Sa ligne. Marie Buisson déclare, auprès de l'AFP, vouloir faire de son syndicat un "outil pour tous les salariés de ce pays", et mettre au cœur de ses priorités les questions liées à la transition écologique et à l'égalité femmes-hommes.
Ses soutiens et opposants. Adoubée par le patron sortant, elle est aussi vue par certains comme la candidate qui orientera l'organisation vers des questions sociétales, au détriment du social et de l'économie. Au sein de la coalition "Plus jamais ça", initiative qui demande notamment l'arrêt des soutiens publics aux projets dans le secteur des énergies fossiles, elle s'est attiré les foudres d'une partie des fédérations industrielles de la CGT. "Le logiciel industrialiste et productiviste est encore très présent à la CGT, où l'énergie nucléaire est par exemple vue comme une énergie propre par beaucoup", explique à franceinfo Karel Yon, sociologue du syndicalisme et des mouvements sociaux, chargé de recherches au CNRS. La manière dont Philippe Martinez s'est engagé dans l'alliance "Plus jamais ça", sans consulter les instances internes, a aussi beaucoup froissé ces fédérations.
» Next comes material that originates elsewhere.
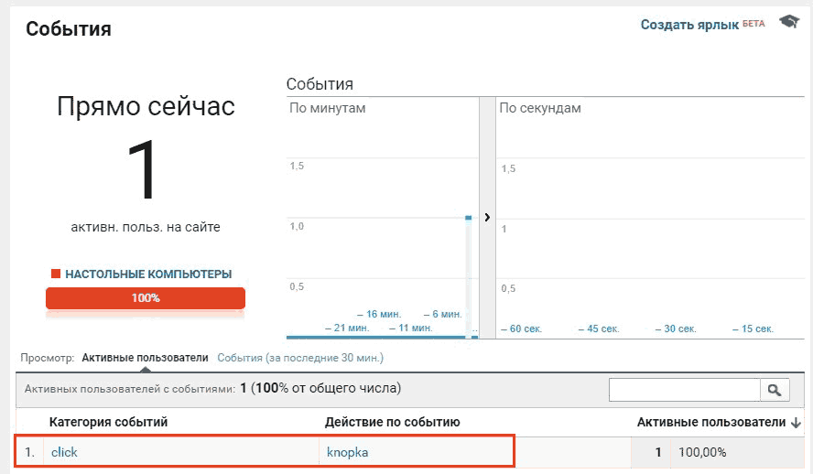This screenshot has height=474, width=813.
Task: Click the – 21 мин. minutes axis label
Action: [x=347, y=328]
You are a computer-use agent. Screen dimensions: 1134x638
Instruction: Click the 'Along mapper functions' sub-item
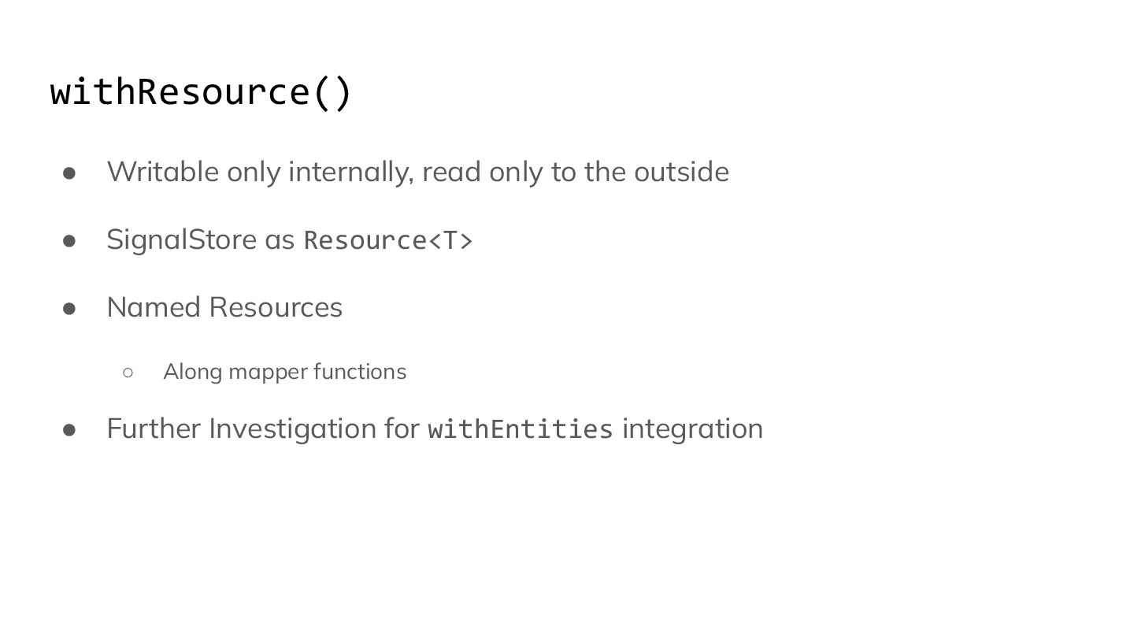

Certains opposants de Philippe Martinez, parmi lesquels le patron de la puissante fédération de la chimie, Emmanuel Lépine, reprochent aussi à la candidate sa relative discrétion, et de ne pas avoir mené de "luttes emblématiques". Elle est par ailleurs l'un des fers de lance du rapprochement de la CGT avec la FSU, premier syndicat de l'éducation. Une initiative, elle aussi, critiquée par une partie de l'appareil, qui craint une "remise en question de l'identité de la CGT", selon Karel Yon.
Céline Verzeletti, le choix des grandes centrales
Son parcours. Elle aussi a connu des années de "galère" avant de passer le concours de l'Administration pénitentiaire et de devenir surveillante de prison. A 54 ans, Céline Verzeletti est désormais co-secrétaire générale de l'Union fédérale des syndicats de l'Etat (UFSE), qui compte environ 50 000 syndiqués. Elle est membre du bureau confédéral depuis 2015, où elle est chargée des dossiers Egalités, Libertés syndicales et Coordination des luttes. Née au Havre, d'un père cheminot, conducteur de train et militant CGT, et d'une mère institutrice, elle est formée aux luttes sociales par la Jeunesse communiste. Elle a d'ailleurs toujours sa carte du PCF et prône le rapprochement des syndicats avec la sphère politique. Elle avait participé en janvier à une marche soutenue par la France insoumise, rappelle BFMTV.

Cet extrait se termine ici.